Sławomir Mentzen zdobył 14,81 proc. głosów w pierwszej turze wyborów prezydenckich 18 maja, przyciągając uwagę młodych wyborców. Kandydat Konfederacji zaprosił Rafała Trzaskowskiego (a wcześniej Karola Nawrockiego) do rozmowy na swoim kanale na YouTube.
W trakcie dyskusji w programie "Mentzen Grilluje" gospodarz kanału zapytał kandydata PO o wprowadzenie funduszy zdrowotnych, które konkurowałyby z NFZ. Ich powstanie PO obiecywała w 2011 r. - Konkurowanie o składkę Polaków stworzy motywację dla NFZ i innych publicznych i prywatnych funduszy do szukania świadczeniodawców najwyższej jakości usług, gwarantujących krótkie terminy i autentyczną troskę o pacjenta - argumentowano w programie wyborczym.
Dalsza część artykułu pod materiałem wideo
Mentzen przyznał, że po latach postanowił przejąć ten pomysł. - Kiedy pana o to zapytałem, najpierw pan zaczął mówić nieprawdę, że ja proponuję prywatyzację ochrony zdrowia, pomimo tego, że proponowałem to, co wy wcześniej proponowaliście - zarzucił Trzaskowskiemu.
- Ja uważam, że mamy dzisiaj system, który mamy i jesteśmy na dobrej drodze, żeby go zreformować. Tutaj nie jest potrzebna żadna rewolucja - odparł kandydat PO na prezydenta.
- Czyli to był zły pomysł? - dopytywał Sławomir Mentzen.
- Mamy system, który mamy i będziemy go reformować - uciął Trzaskowski.
"Jestem wrogiem nowych podatków"
W trakcie rozmowy Sławomir Mentzen zapytał Rafała Trzaskowskiego także m.in. o kwestię podnoszenia podatków. Podczas rozmowy Trzaskowski jednoznacznie określił swoje stanowisko w tej sprawie.
Jestem wrogiem nowych podatków - stwierdził kandydat PO, odnosząc się do pytania o stosunek do zwiększania obciążeń fiskalnych.

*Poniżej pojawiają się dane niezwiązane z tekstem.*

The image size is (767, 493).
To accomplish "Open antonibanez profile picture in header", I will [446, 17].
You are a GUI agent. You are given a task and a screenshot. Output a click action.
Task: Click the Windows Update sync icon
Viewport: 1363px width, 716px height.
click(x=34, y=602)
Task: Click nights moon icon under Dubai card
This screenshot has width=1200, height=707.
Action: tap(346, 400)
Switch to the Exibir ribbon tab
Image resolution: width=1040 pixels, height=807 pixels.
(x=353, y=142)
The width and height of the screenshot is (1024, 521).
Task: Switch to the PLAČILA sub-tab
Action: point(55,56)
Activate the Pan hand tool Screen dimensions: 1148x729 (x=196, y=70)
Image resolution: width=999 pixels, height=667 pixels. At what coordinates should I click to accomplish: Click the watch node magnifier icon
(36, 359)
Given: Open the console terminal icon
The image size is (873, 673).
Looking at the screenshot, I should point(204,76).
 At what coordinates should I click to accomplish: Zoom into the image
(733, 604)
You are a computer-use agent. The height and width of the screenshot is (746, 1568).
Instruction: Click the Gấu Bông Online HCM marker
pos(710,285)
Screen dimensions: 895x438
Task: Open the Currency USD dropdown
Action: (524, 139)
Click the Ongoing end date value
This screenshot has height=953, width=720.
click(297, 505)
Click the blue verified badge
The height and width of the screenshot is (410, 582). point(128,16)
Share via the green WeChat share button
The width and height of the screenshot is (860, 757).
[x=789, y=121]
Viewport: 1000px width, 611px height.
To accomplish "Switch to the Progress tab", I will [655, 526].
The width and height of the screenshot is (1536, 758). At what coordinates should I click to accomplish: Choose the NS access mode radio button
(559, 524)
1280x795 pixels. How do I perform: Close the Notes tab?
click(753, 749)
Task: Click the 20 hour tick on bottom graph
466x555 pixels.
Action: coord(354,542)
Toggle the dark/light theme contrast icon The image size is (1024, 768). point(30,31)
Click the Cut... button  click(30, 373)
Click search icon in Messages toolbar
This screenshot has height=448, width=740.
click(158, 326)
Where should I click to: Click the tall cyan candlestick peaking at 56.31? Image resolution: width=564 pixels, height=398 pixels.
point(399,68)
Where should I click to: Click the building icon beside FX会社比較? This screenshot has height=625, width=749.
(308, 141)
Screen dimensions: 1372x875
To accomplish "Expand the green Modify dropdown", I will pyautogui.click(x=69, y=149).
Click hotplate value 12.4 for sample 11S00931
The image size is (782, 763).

Ta deklaracja spotkała się z aprobatą Mentzena, który wyraził zadowolenie ze zbieżności poglądów w tej kwestii. Lider Konfederacji stwierdził, że udało mu się przekonać obu kandydatów na prezydenta (wcześniej podobną deklarację złożył Karol Nawrocki) do zobowiązania się, że nie będą podnosić podatków. - Jestem bardzo szczęśliwym człowiekiem, podsumował Mentzen, dodając żartobliwie, że jeśli któryś z kandydatów dotrzyma tej obietnicy, to on "będzie mógł umrzeć spełniony".